EXERCISE GOAL:
Every single entry should be printed exactly.
TASK DATA below:
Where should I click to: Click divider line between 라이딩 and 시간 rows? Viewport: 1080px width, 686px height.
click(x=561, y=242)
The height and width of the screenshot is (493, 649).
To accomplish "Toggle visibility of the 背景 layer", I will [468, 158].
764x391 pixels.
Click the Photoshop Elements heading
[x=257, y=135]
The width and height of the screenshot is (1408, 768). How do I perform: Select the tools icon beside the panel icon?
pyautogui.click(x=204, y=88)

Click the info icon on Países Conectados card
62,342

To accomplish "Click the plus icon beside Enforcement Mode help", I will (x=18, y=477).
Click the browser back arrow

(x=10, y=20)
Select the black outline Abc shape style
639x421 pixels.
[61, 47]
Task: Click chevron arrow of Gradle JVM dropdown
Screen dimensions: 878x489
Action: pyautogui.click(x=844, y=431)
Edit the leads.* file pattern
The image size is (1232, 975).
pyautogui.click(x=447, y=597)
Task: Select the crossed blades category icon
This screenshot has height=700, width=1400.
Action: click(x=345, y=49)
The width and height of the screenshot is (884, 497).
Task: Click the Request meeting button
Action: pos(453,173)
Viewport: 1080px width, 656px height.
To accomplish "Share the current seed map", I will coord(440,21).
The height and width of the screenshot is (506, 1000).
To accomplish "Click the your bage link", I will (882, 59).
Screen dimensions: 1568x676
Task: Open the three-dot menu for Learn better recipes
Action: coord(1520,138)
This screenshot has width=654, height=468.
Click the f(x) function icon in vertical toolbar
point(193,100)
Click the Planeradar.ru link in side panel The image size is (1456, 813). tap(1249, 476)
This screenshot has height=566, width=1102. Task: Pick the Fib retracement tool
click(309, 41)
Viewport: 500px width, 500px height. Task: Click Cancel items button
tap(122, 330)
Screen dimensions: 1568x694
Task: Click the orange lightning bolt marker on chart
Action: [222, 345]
End of TASK DATA.
RESPONSE AREA:
Where should I click to: Click divider line between 라이딩 and 시간 rows? Viewport: 1080px width, 686px height.
click(x=561, y=242)
The height and width of the screenshot is (493, 649).
To accomplish "Toggle visibility of the 背景 layer", I will [468, 158].
764x391 pixels.
Click the Photoshop Elements heading
[x=257, y=135]
The width and height of the screenshot is (1408, 768). How do I perform: Select the tools icon beside the panel icon?
pyautogui.click(x=204, y=88)

Click the info icon on Países Conectados card
62,342

To accomplish "Click the plus icon beside Enforcement Mode help", I will (x=18, y=477).
Click the browser back arrow

(x=10, y=20)
Select the black outline Abc shape style
639x421 pixels.
[61, 47]
Task: Click chevron arrow of Gradle JVM dropdown
Screen dimensions: 878x489
Action: pyautogui.click(x=844, y=431)
Edit the leads.* file pattern
The image size is (1232, 975).
pyautogui.click(x=447, y=597)
Task: Select the crossed blades category icon
This screenshot has height=700, width=1400.
Action: click(x=345, y=49)
The width and height of the screenshot is (884, 497).
Task: Click the Request meeting button
Action: pos(453,173)
Viewport: 1080px width, 656px height.
To accomplish "Share the current seed map", I will coord(440,21).
The height and width of the screenshot is (506, 1000).
To accomplish "Click the your bage link", I will (882, 59).
Screen dimensions: 1568x676
Task: Open the three-dot menu for Learn better recipes
Action: coord(1520,138)
This screenshot has width=654, height=468.
Click the f(x) function icon in vertical toolbar
point(193,100)
Click the Planeradar.ru link in side panel The image size is (1456, 813). tap(1249, 476)
This screenshot has height=566, width=1102. Task: Pick the Fib retracement tool
click(309, 41)
Viewport: 500px width, 500px height. Task: Click Cancel items button
tap(122, 330)
Screen dimensions: 1568x694
Task: Click the orange lightning bolt marker on chart
Action: [222, 345]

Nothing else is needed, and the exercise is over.